__WHAT IS REQUIRED__.
Show every line of the records below that contains the word "icon".

__DATA TO USE__.
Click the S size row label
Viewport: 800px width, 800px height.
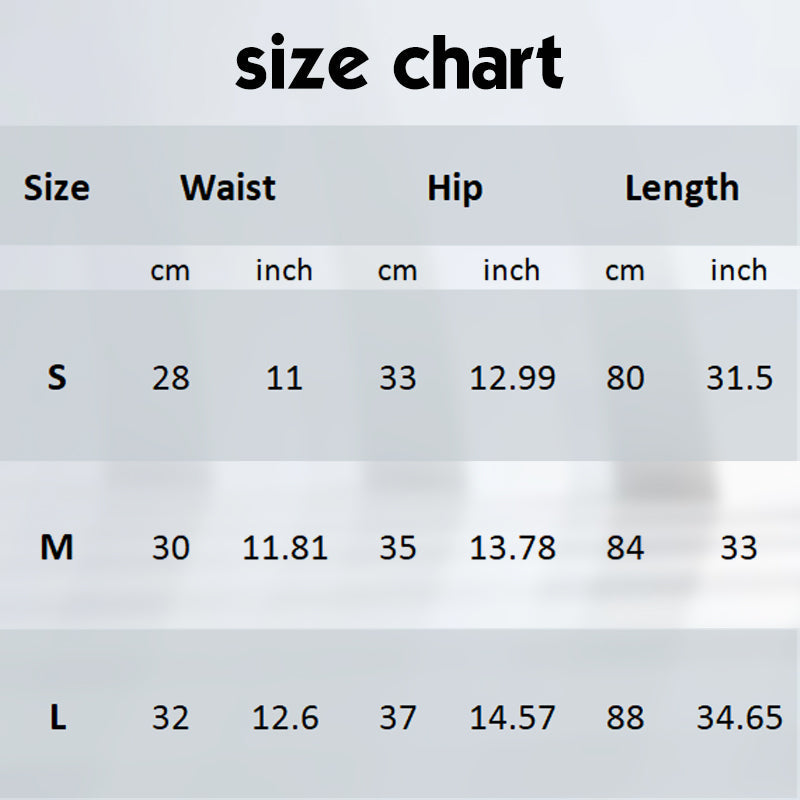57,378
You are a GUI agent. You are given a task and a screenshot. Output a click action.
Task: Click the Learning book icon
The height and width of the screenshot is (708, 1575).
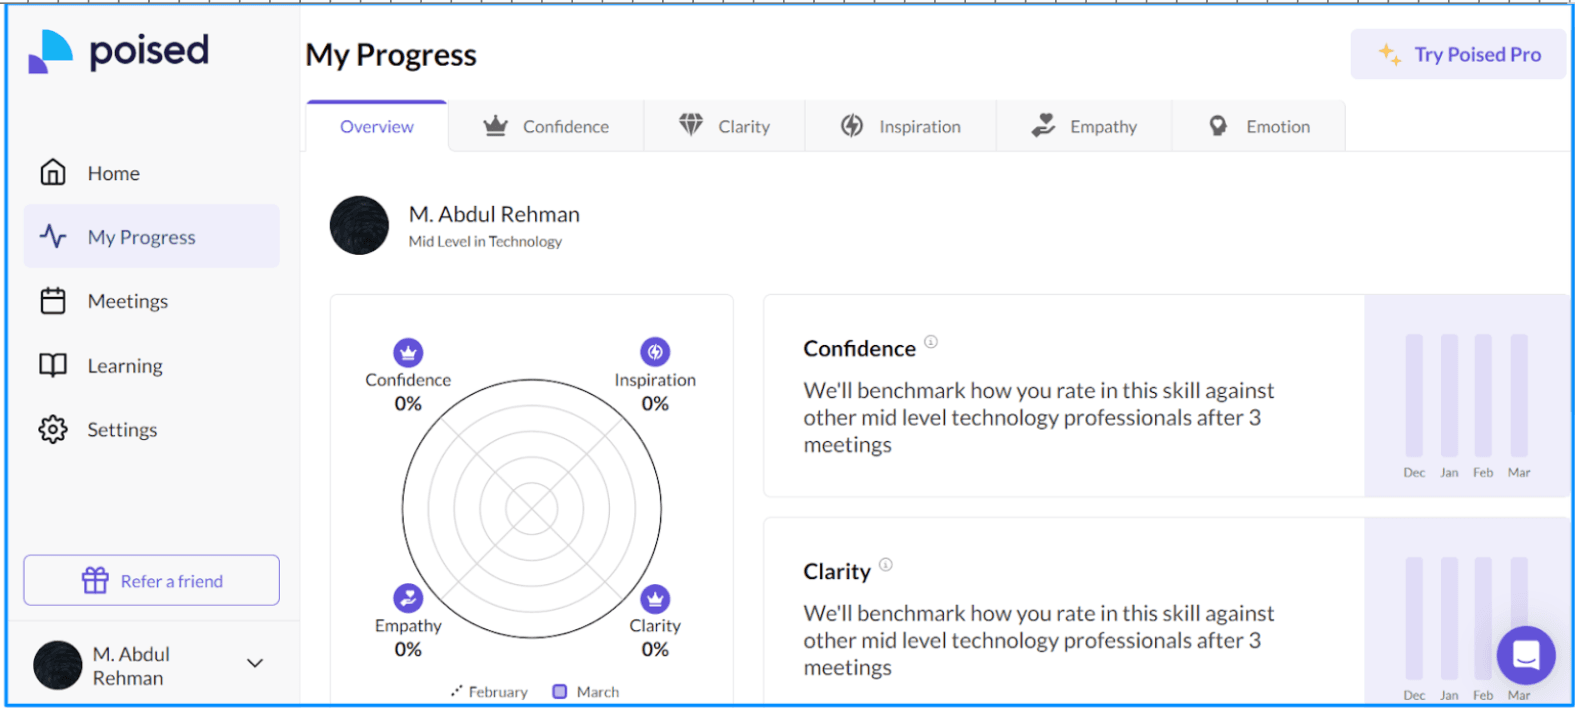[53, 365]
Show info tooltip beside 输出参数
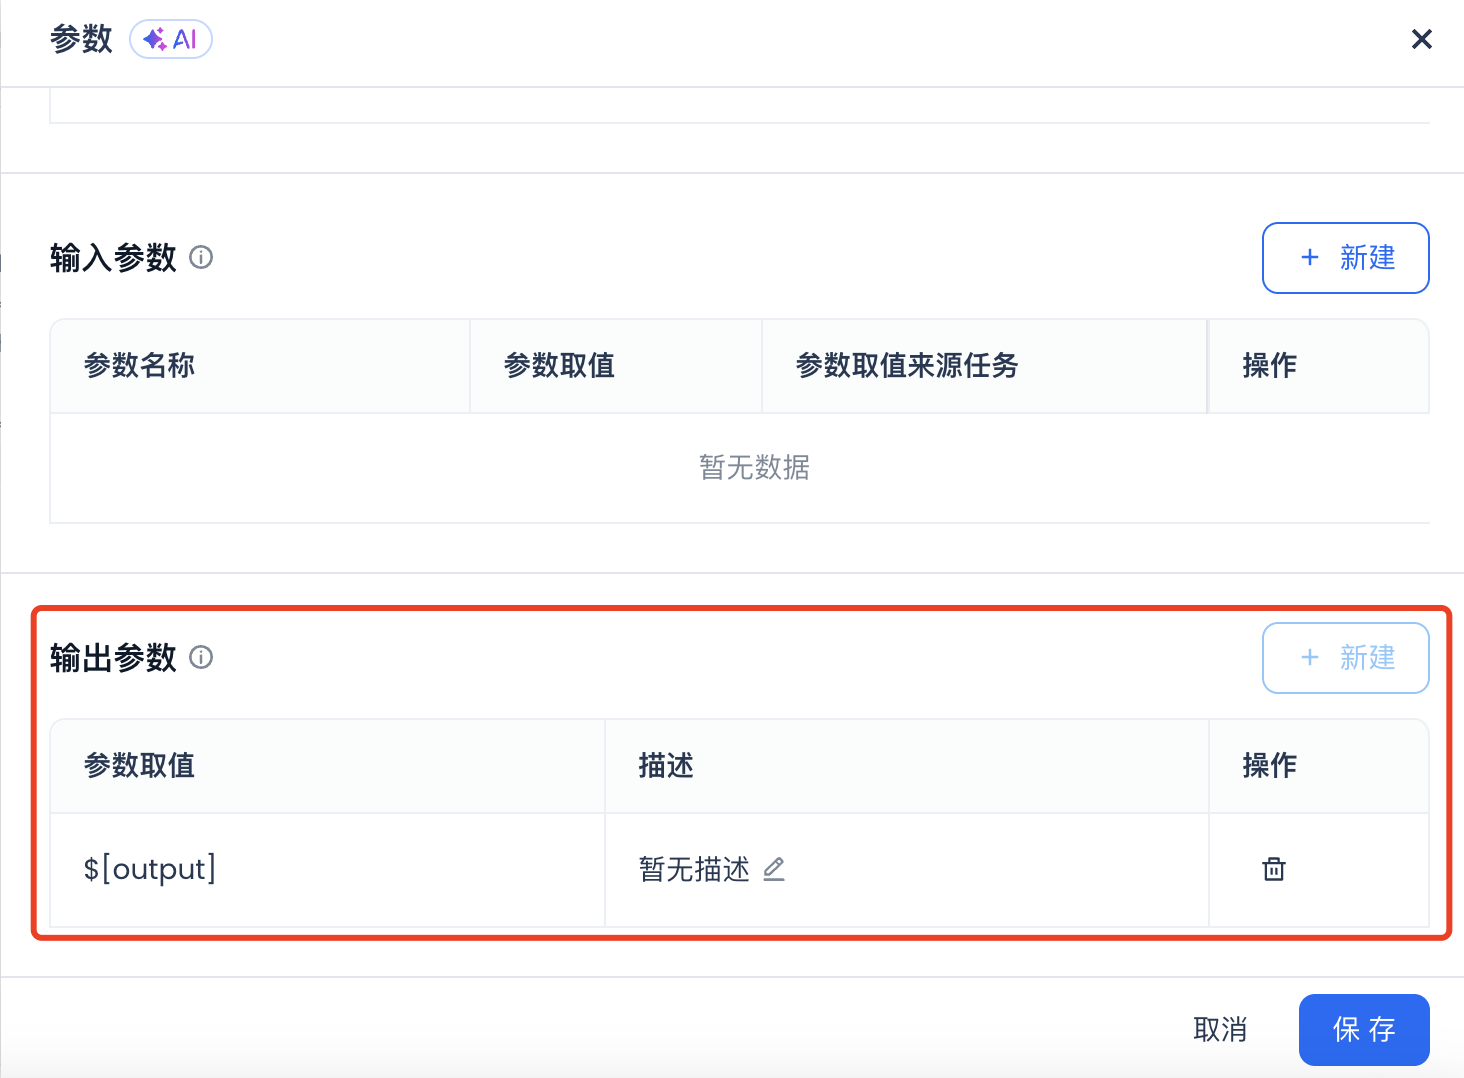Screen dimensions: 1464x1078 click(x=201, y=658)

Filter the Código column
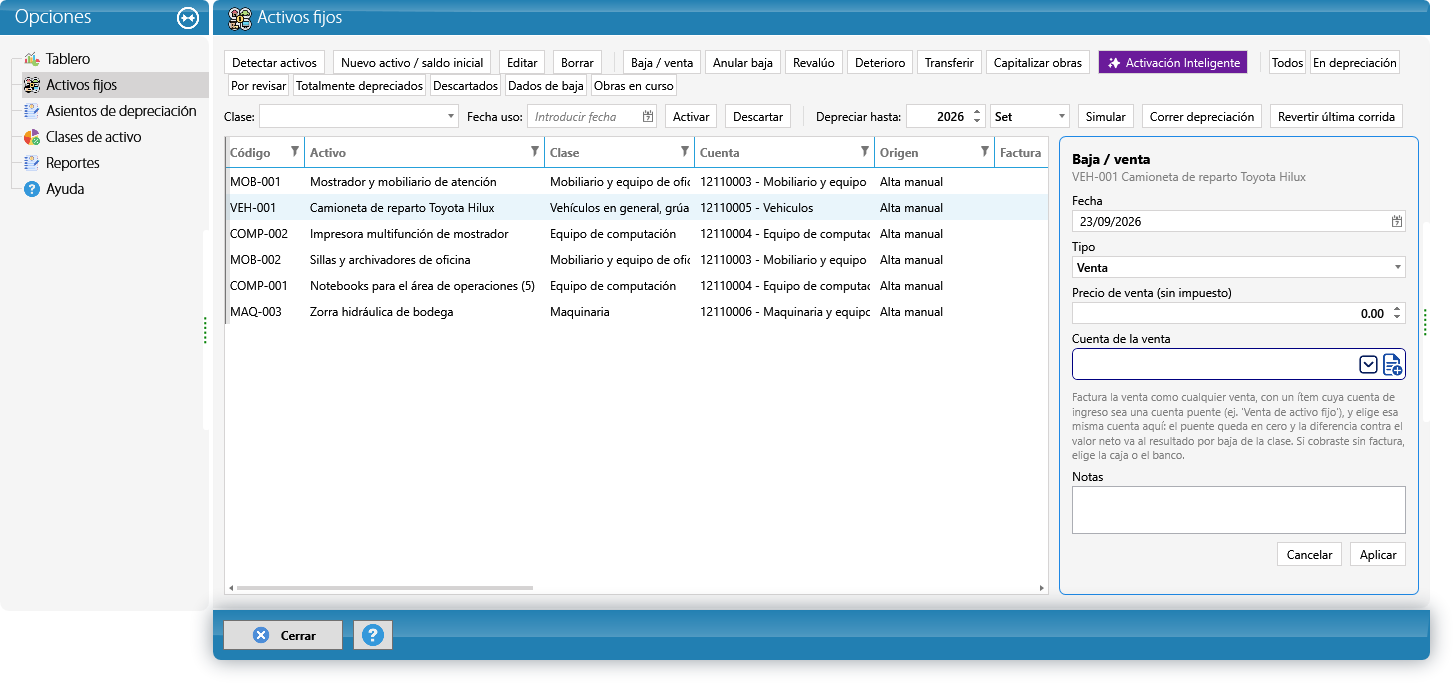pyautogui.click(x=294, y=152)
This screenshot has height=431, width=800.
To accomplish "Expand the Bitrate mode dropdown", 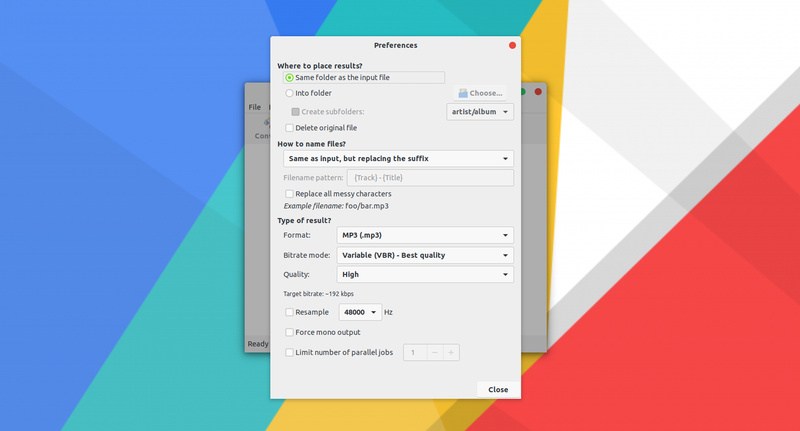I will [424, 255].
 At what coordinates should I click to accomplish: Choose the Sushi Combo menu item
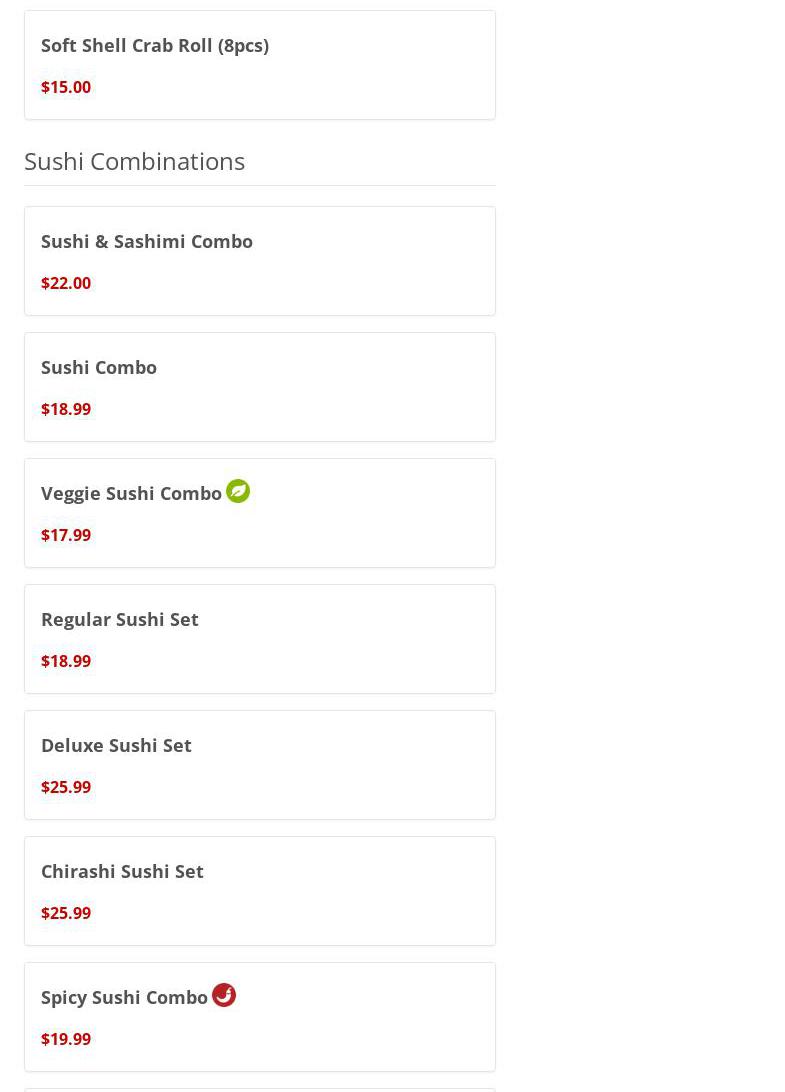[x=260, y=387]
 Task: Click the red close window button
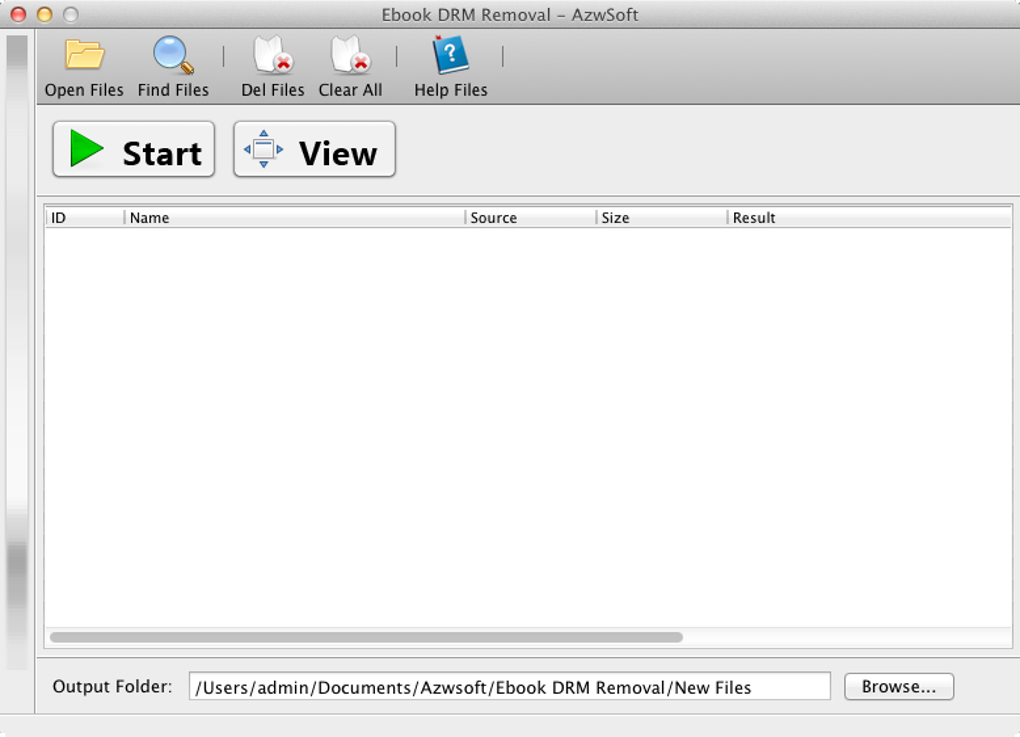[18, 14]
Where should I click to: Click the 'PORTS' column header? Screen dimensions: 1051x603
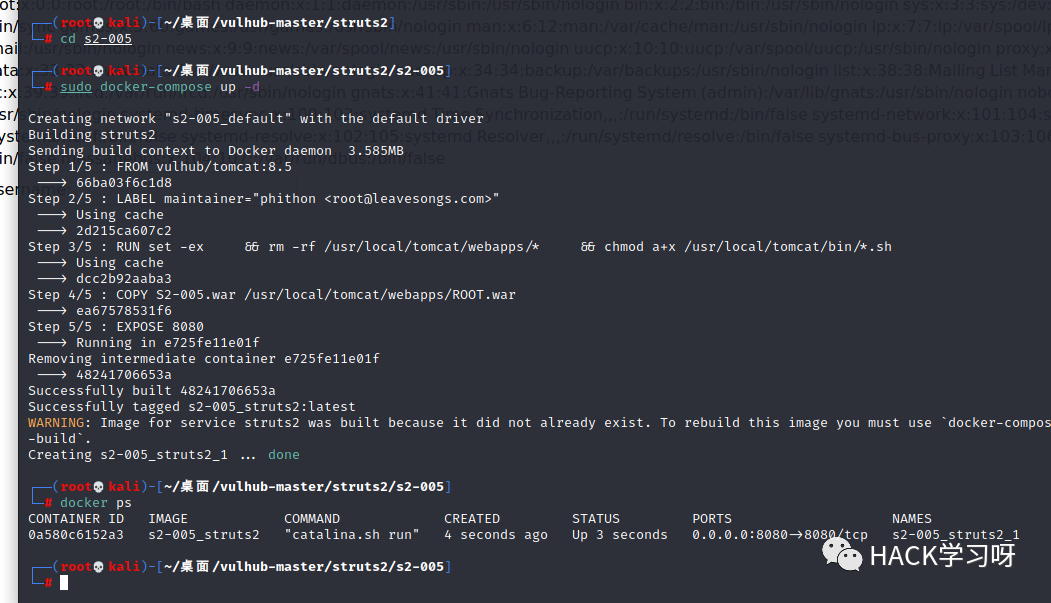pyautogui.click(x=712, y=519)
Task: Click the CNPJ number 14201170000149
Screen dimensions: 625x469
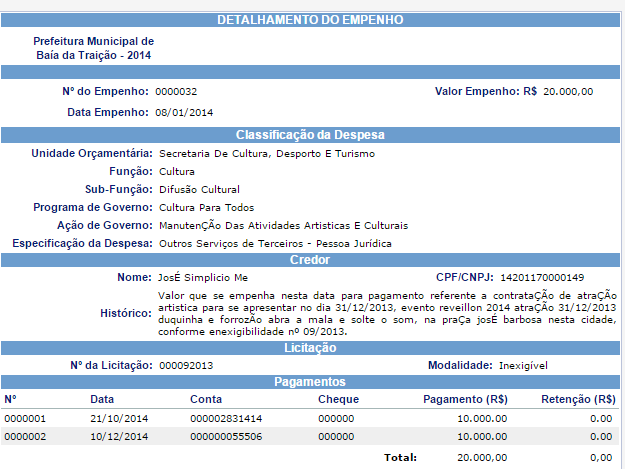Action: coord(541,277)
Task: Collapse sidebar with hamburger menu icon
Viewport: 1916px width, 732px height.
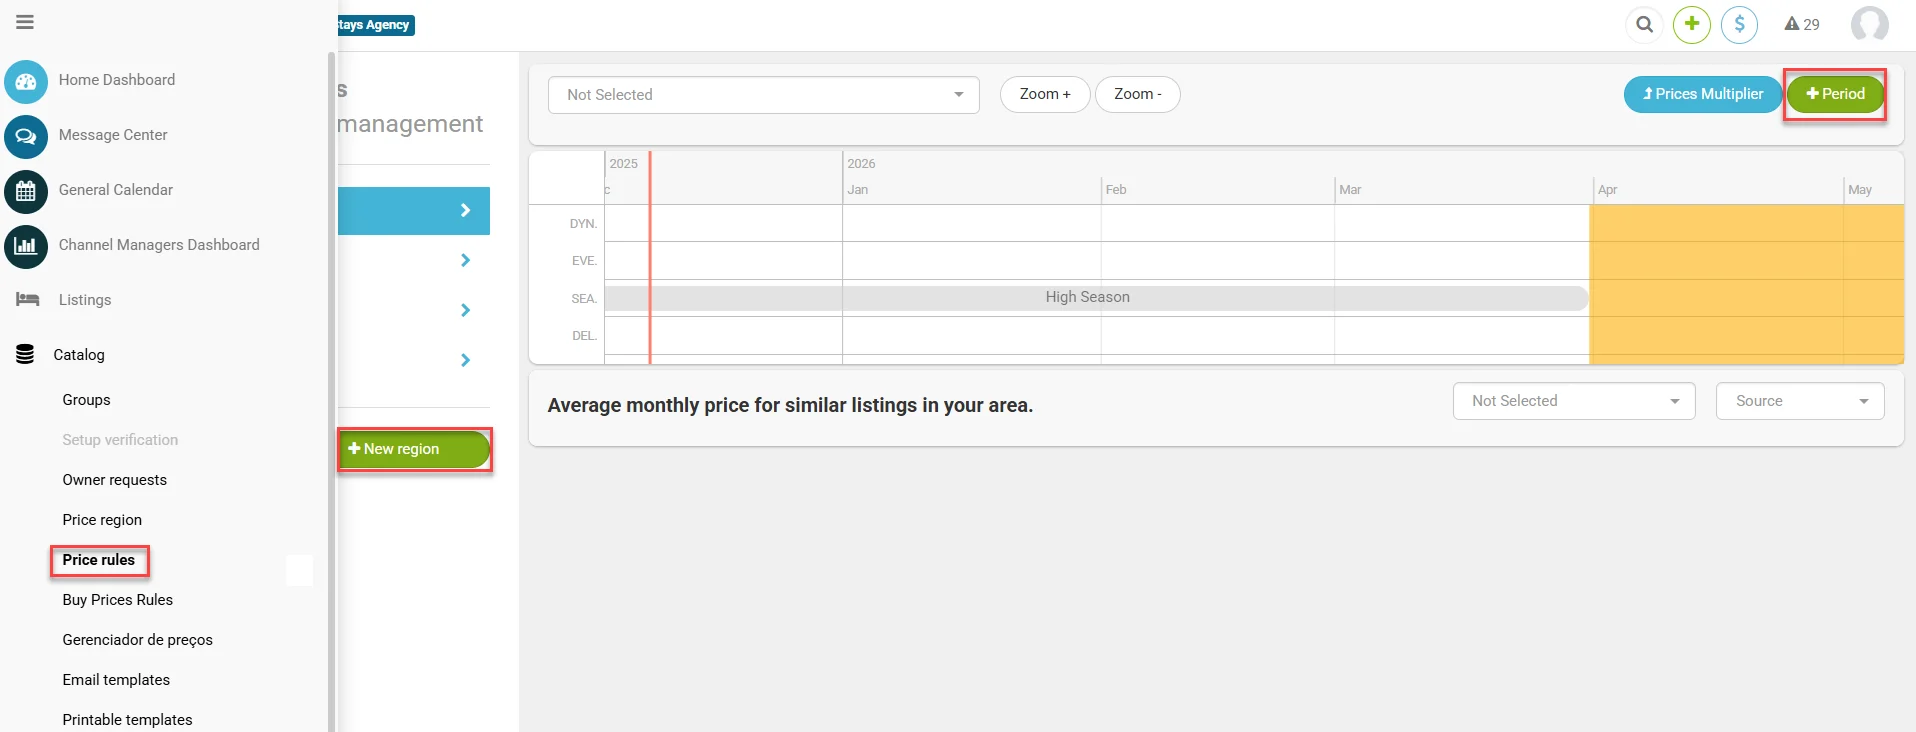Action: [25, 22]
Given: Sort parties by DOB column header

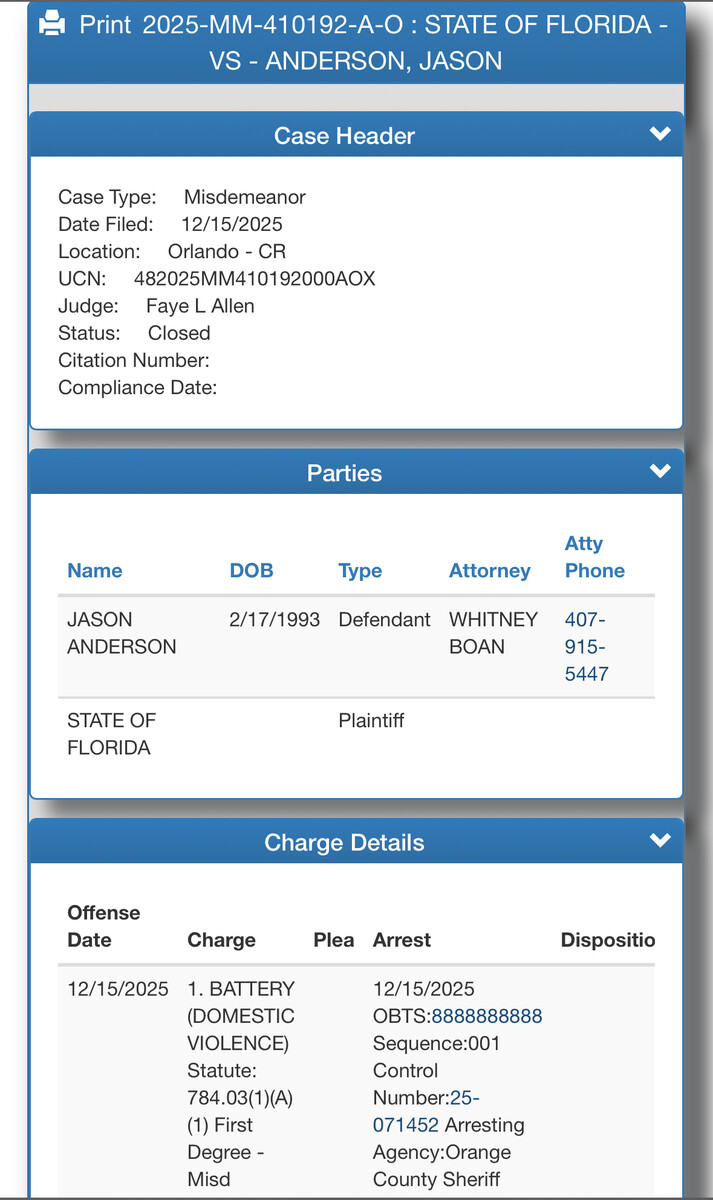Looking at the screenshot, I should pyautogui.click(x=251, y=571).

__EXERCISE ANSWER__.
Task: Click the Learning book icon
Task: Collapse sidebar with hamburger menu icon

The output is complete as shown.